I was in the zone this morning and it was glorious. Until the phone rang.
Nobody but my husband calls me at that hour of the morning, so I snatched up the receiver without thinking and was startled to hear a friend's voice: "Hey. You answered. I figured I'd get your machine, but decided to try my luck. I know you're probably writing now, so I'll only keep you a minute, I promise."
She did keep me only a minute, but I struggled with resentment long after hanging up because the call had broken my concentration. I've been waiting all morning for the magic to return, but it hasn't, so I've come here to blog about it.
Even when I'm not in a particularly creative mood I can always sharpen dialogue, smooth out narrative, review plot structure and characterization. I find those "housekeeping" chores quite absorbing, and after focusing on them for a while I usually feel something shift inside me. Sometimes it's a gradual change, sometimes a lightning flash. I never know how it's going to happen or when, so I'm determined to be there and to be ready for the next big wave to lift me and sweep me away.
This morning I waited and waited but no more waves came. That isn't to say I didn't get any work done. I did organize some chapters and I did some necessary editing. But I have the strongest sense that writing fiction isn't something I do, it's something that happens to me. Sure, there's discipline involved. Those nebulous ideas need to be captured and shaped into a real story and that's not an easy thing to do. But how and why the magic happens is something I've never understood. So I just try to stay alert, ready to drop everything whenever it comes.

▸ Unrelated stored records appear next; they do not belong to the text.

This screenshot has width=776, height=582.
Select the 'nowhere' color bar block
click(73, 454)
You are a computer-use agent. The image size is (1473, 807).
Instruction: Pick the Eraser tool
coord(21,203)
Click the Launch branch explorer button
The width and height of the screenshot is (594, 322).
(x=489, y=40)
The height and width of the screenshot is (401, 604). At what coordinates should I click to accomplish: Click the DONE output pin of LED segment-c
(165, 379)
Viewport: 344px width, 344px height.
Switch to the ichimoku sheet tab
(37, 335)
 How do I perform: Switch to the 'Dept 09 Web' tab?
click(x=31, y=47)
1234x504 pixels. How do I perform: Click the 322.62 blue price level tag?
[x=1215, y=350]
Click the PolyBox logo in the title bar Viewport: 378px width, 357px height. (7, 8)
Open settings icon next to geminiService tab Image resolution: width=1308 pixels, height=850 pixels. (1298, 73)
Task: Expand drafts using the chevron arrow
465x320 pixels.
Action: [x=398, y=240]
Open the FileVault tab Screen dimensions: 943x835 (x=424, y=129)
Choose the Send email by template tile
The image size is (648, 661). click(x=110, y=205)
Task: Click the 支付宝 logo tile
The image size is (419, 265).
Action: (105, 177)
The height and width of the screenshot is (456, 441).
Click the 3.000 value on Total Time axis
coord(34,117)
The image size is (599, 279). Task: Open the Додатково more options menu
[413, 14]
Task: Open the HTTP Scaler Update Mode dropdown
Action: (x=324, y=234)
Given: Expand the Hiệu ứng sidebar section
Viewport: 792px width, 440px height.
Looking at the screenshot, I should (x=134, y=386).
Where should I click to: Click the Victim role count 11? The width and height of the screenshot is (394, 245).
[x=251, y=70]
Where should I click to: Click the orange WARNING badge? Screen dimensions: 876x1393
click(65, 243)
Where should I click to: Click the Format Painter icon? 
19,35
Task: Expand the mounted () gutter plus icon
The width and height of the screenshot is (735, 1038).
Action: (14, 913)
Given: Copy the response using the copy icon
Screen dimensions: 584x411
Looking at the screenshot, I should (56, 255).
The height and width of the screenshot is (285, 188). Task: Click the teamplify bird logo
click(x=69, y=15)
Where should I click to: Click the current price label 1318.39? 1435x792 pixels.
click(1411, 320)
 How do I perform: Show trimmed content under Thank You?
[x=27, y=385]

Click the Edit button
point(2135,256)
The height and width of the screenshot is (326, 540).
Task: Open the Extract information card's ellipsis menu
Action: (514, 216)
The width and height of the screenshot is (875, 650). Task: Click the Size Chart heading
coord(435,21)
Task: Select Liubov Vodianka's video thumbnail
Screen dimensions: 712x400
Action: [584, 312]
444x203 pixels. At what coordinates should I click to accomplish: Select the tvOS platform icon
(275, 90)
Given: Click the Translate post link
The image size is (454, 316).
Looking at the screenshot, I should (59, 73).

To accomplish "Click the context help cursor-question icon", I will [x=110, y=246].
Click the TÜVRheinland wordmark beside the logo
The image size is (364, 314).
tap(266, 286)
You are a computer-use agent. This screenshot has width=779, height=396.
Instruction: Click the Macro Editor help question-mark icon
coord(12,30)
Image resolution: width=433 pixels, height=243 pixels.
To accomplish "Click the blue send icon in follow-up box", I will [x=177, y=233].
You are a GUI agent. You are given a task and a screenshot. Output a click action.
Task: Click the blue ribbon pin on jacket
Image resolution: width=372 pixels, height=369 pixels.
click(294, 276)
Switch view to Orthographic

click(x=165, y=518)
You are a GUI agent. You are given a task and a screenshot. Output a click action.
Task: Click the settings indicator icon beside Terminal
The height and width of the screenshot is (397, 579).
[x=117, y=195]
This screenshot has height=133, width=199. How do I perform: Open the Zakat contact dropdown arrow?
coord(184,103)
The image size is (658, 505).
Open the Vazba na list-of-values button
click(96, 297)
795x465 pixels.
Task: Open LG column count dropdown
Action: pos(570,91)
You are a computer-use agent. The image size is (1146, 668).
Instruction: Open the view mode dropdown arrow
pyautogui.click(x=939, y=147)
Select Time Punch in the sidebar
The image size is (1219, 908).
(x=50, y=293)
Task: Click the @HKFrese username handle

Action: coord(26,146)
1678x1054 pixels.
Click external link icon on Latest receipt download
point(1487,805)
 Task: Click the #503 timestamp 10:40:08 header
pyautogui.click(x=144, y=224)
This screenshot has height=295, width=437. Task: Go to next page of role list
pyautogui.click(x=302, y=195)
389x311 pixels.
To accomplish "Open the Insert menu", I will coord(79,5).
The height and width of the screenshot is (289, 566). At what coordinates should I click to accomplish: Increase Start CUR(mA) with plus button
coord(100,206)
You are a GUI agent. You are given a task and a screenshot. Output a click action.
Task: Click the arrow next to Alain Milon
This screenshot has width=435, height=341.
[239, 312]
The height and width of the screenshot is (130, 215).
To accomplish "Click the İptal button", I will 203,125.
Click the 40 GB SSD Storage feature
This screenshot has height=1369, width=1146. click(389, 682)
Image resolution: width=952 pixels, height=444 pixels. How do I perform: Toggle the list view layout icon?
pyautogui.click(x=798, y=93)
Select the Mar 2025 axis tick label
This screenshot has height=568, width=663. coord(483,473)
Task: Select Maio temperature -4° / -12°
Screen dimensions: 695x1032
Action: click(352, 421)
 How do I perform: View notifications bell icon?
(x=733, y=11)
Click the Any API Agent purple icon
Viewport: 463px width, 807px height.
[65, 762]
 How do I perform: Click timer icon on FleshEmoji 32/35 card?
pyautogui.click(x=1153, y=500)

My writing jags usually last for several hours and sometimes all night. My focus is usually so intense that I don't even feel hunger or physical exhaustion. I try to stay with it until things wind down to a natural conclusion and I'm left exhausted and happy. Sometimes when I get yanked away I am able to find my way back. This morning I couldn't, and that's frustrating.
But maybe it will happen again tomorrow. I don't want to risk missing anything good, so I'll be here at my computer, waiting.